Елена Зелинская – Блокадные дни. «Жёлтый снег…» (страница 50)
В сентябре 1950 года Сивков был арестован по «делу об обнаруженных в Эрмитаже хозяйственных злоупотреблениях». Он был исключен из партии, и, хотя его освободили в 1951 году под подписку о невыезде, в 1952-м последовал вторичный арест, суд, а затем и приговор на 12 лет. Сивков, он был уже пенсионного возраста, отбывал заключение на Куйбышевстрое. Но, по-видимому, вина его была не столь значительна, сколь несчастливыми для всего, что касалось культуры Ленинграда, были годы 1950-1952-й. На Куйбышевстрое Сивков получает одну за другой благодарности и денежные премии, и уже в 1954-м он досрочно освобожден, а в 1955-м снова на должности главного архитектора Эрмитажа. В этой должности он и пребывает до конца своей трудовой жизни, в последний период, вероятно, по причинам чередующихся месяцев нездоровья и относительной бодрости то, уходя на покой, то, опять возвращаясь к работе в Эрмитаже. Преобразования зданий Эрмитажа в тот великолепный музейный ансамбль, что мы сейчас видим, было, несомненно, содержанием жизни архитектора. Из ветеранов Эрмитажа, тех, кто знал А.В. Сивкова, мне удалось поговорить только с хранителем Николаем Николаевичем Никулиным.

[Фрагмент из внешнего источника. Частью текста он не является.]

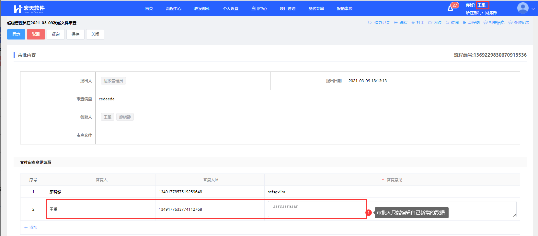Open the user avatar profile icon

[x=522, y=8]
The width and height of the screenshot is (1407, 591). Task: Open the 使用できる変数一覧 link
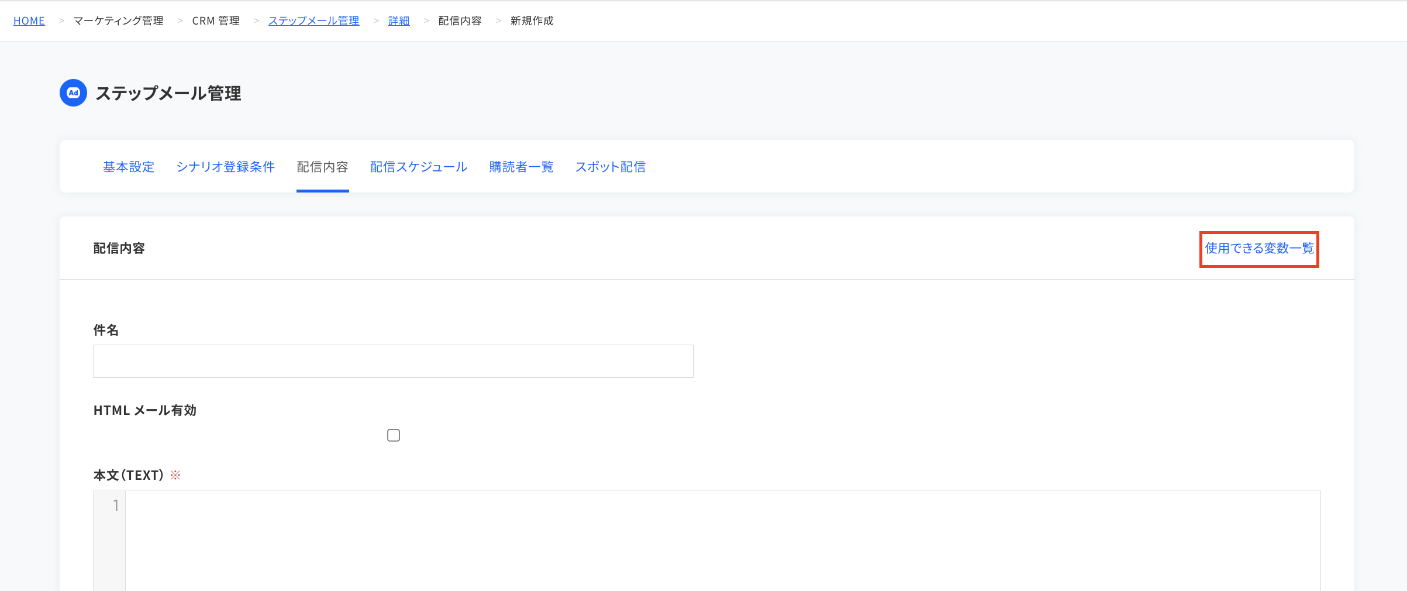coord(1259,249)
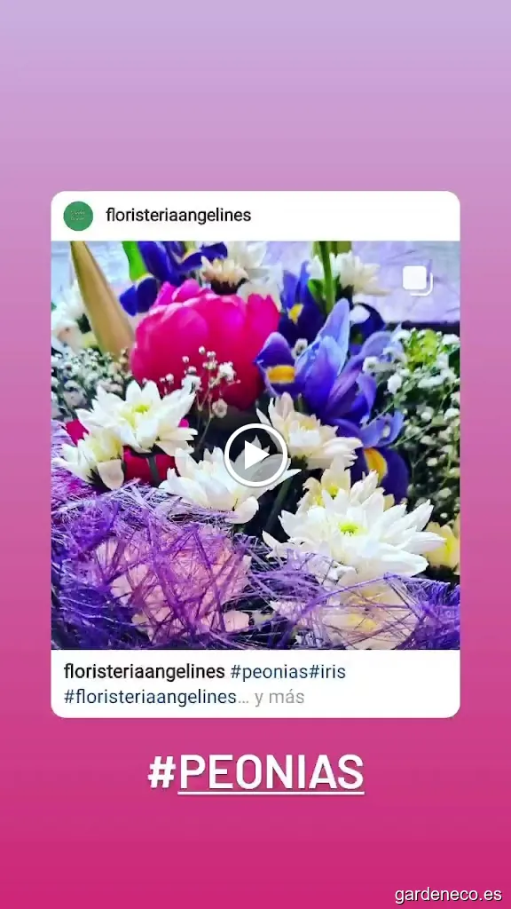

– Он много полезного сделал, очень много, и был большим патриотом Эрмитажа, – сказал Николай Николаевич. – Сивковский переход между Зимним и Эрмитажем знаете? Помню, в одной двери красного дерева в этом переходе торчал после войны большой осколок артиллерийского снаряда… Я уговаривал Сивкова не вынимать этот осколок. Память же… Но не уговорил. А вот другой пример… В западной части крыши Зимнего дворца, ну, на той стороне, что глядит на Адмиралтейство, есть башенка светового «телеграфа Шиллинга». Этим телеграфом Зимний дворец связывался с Кронштадтом, а по цепочке сигнальных вышек и с Варшавой… И я как-то у Сивкова спросил: почему, раз Зимний дворец избавляется от позднейших напластований, не убрать эту башенку? Инородная, поздняя, это ведь уже середина XIX века. Надо, мол, и ее убрать… Нет, говорит, вот ее-то как раз надо оставить. И слава богу, меня не послушал…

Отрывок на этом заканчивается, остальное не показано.